At first glance, it is a conference like the Ecole normale supérieure (ENS) regularly hosts. From October 27 to 29, philosophers, mathematicians and historians will examine the life and work of Albert Lautman, a philosopher of mathematics and resistance, shot in 1944 at the age of 36. Nothing could be more normal when it comes to a former student of this institution, having navigated between these two disciplines, perhaps the most prestigious. In reality, the event is almost the redress of a memorial injustice. And its organizer, the society of friends of Jean Cavaillès, measures it better than anyone.

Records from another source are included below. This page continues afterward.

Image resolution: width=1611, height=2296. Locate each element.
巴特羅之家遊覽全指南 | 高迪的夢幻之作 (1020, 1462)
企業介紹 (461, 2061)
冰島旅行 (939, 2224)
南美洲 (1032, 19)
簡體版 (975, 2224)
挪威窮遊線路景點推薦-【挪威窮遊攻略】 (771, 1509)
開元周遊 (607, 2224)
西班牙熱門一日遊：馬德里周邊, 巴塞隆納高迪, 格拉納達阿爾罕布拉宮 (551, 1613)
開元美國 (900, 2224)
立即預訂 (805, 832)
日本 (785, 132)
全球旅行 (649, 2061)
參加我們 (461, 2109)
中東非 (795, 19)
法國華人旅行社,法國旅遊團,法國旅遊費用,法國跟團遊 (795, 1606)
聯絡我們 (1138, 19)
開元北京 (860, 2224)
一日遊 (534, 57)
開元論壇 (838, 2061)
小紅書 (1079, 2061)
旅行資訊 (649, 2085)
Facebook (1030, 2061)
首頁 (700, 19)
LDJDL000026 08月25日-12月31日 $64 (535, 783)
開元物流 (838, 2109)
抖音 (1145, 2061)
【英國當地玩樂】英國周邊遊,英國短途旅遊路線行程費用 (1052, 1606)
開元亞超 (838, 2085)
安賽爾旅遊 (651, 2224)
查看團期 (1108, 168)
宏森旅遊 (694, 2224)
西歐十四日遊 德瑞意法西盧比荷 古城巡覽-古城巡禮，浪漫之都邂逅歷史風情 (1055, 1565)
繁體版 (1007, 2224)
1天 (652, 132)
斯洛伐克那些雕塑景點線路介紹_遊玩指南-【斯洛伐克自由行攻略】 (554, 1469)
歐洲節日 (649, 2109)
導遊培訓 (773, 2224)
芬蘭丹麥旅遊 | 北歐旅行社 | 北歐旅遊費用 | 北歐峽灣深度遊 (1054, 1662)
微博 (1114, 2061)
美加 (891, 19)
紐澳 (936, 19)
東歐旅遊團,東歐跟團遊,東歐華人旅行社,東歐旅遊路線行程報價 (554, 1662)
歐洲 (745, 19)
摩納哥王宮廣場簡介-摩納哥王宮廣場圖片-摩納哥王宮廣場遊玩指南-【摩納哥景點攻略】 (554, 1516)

Since the end of the Second World War, Cavaillès has taken a prominent place in the Pantheon of combatant martyrs. Philosopher of mathematics, too, network leader, captured by the Nazis and shot, he was erected as a symbol of the University Resistance. At the Sorbonne, the ENS or the University of Strasbourg, rooms and amphitheatres bear his name. A college, also, in Figanières, in the Var, and a few streets in France. Nothing like it for Albert Lautman, just a small pedestrian street, in the center of Toulouse, where he lived the last years of his life. With, ironically, a spelling error on the plate which displays two “n”. “In the stories, Lautman always comes second, when he is not forgotten, regrets Alya Aglan, professor of contemporary history at Paris-I. It may be in the process of being fixed. “
The trajectory of the two men displays an astonishing similarity. Admitted to the Ecole normale supérieure in 1926, at the age of 18, Lautman worked alongside Raymond Aron and Georges Canguilhem, but especially Jean Cavaillès. More than five years old, the latter plays the role of tutor with him to prepare for the aggregation. It must be said that the two young men share the same passion for mathematics, an inclination not so common among literary people. They surveyed its long history, like their mentor Léon Brunschvicg, under the direction of whom both will do their thesis, but are also passionate about the mathematical ferment then underway, and which will give rise in France to the Bourbaki movement. . Incorporated when the war broke out, both were taken prisoner, escaped, joined the Resistance and were shot in 1944, April 4 in Arras (Pas-de-Calais) for the eldest, the 1is August in Souge (Gironde), for the youngest.
Throughout their life, a solid friendship and an intellectual bond unite the two men. Together, they created a philosophical collection at Hermann. Geographically distant, they established a regular correspondence, before and during the war. “In a letter written in prison, Cavaillès writes that it is the conversations he had with Lautman that were the most precious to him”, emphasizes Alya Aglan.